April 20, 2024

It’s over: HUNDREDS of ISIS fighters surrender en masse

For ISIS, the writing has been on the wall for quite some time. Once called the “jayvee team” by former President Obama, ISIS eventually rose to become the most dangerous terrorist organization in the world. However, more recent developments under the Trump administration have quickly led to the demise of the Islamic State.

Under President Obama, the U.S. had virtually no coherent strategy for dealing with ISIS. On the campaign, Trump made clear that the status quo wasn’t enough. Shortly after taking office, Trump made good on that promise by finally taking the fight to the enemy.

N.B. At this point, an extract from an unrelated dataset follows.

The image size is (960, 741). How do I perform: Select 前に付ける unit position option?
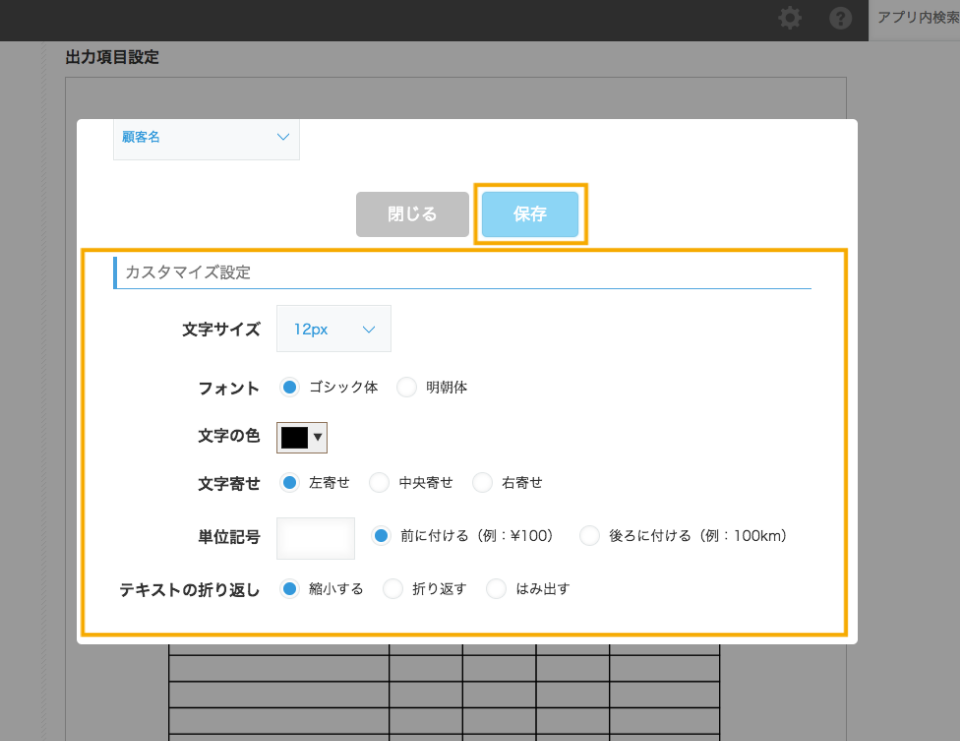(381, 536)
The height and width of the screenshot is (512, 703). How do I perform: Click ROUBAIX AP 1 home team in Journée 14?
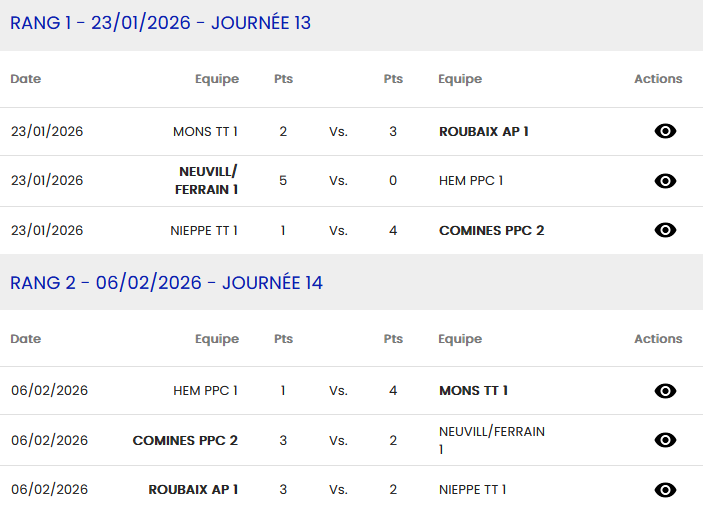pos(193,489)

In response to an ISIS attack that killed a U.S. Green Beret, Trump authorized the first ever use of the MOAB bomb, destroying an entire system of terrorist tunnels while killing close to 100 fighters. From there, U.S. backed fighters retook the Iraqi city of Mosul, forcing ISIS fighters to retreat into Syria.

Thankfully, the war against ISIS took an even more favorable turn over the last few days. Despite claims their fighters would choose death over capitulation, more than 1,000 Islamic State fighters have surrendered since last Sunday.

From the New York Times:

The prisoners were taken to a waiting room in groups of four, and were told to stand facing the concrete wall, their noses almost touching it, their hands bound behind their backs.

More than a thousand Islamic State fighters passed through that room this past week after they fled their crumbling Iraqi stronghold of Hawija. Instead of the martyrdom they had boasted was their only acceptable fate, they had voluntarily ended up here in the interrogation center of the Kurdish authorities in northern Iraq.

For an extremist group that has made its reputation on its ferociousness, with fighters who would always choose suicide over surrender, the fall of Hawija has been a notable turning point. The group has suffered a string of humiliating defeats in Iraq and Syria, but the number of its shock troops who turned themselves in to Kurdish officials at the center in Dibis was unusually large, more than 1,000 since last Sunday.

The surrenders are a sudden departure from the norm for ISIS:

The fight for Mosul, Iraq’s second-largest city, took nine months, and by comparison, relatively few Islamic State fighters surrendered. Tal Afar fell next, and more quickly, in only 11 days. Some 500 fighters surrendered there.

With coalition forces surrounding the ISIS capital of Raqqa, the fight against ISIS could be reaching its final stages. If the surrender of over 1,000 fighters is any indication, ISIS seems to realize the end is near.